Stored records
=-=-=-=-=

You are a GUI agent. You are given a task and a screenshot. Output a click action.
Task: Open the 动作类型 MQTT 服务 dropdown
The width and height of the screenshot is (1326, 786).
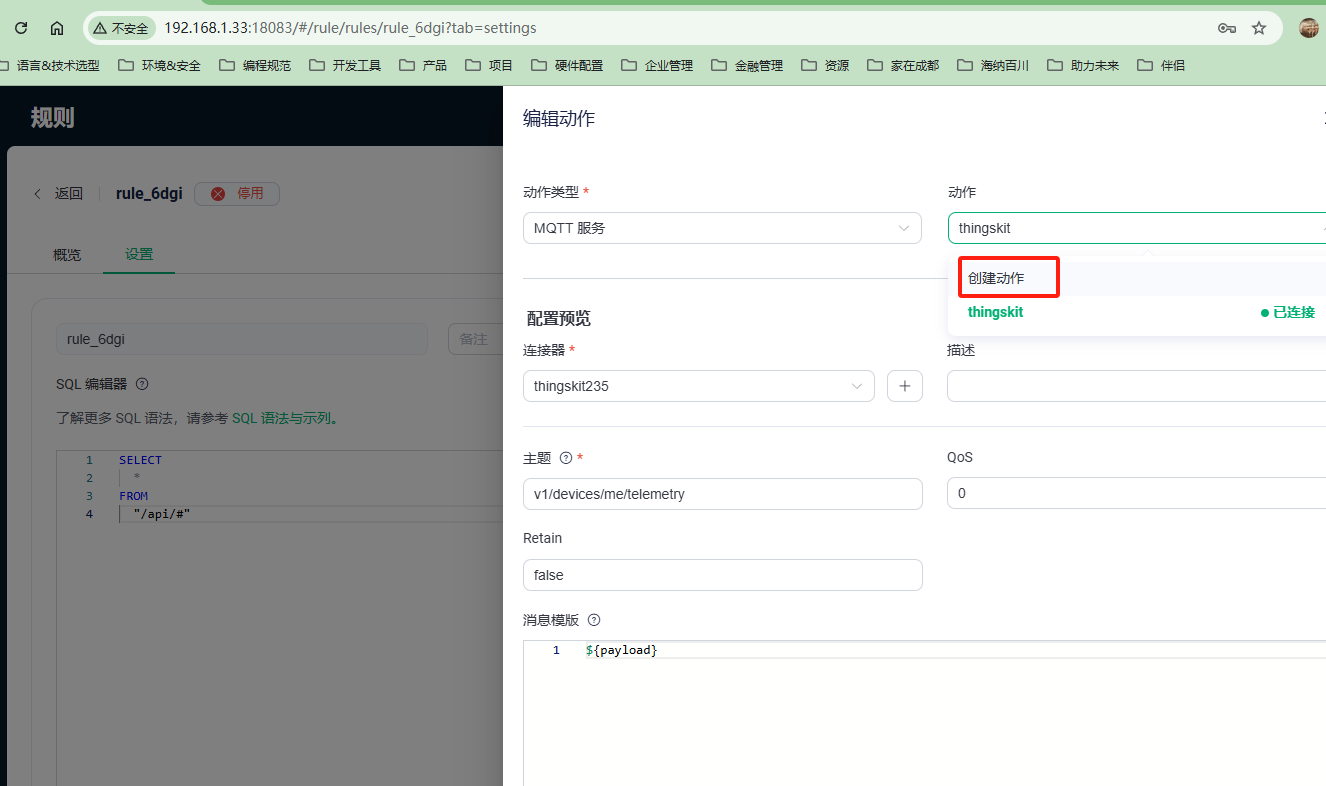pos(721,228)
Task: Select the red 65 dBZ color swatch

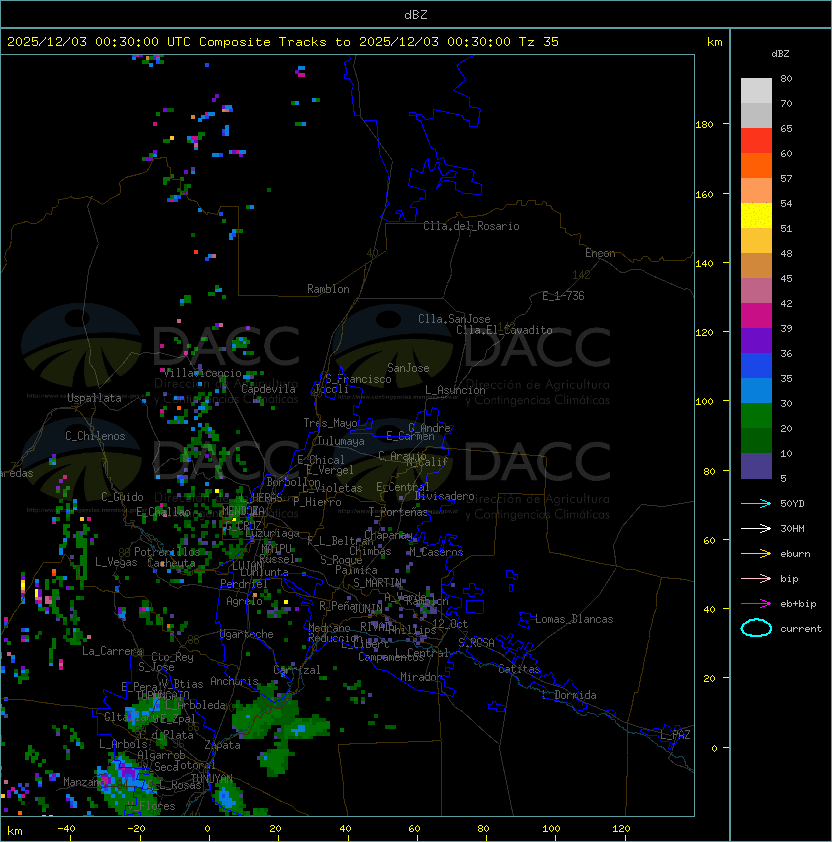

=-=-=-=-=

- What you need to do: What is needed is an exact transcription of the lines from the one holding "The width and" to the end of the data, with every picture left out.

- Answer box:
The width and height of the screenshot is (1326, 786).
pos(721,228)
Task: Select the red 65 dBZ color swatch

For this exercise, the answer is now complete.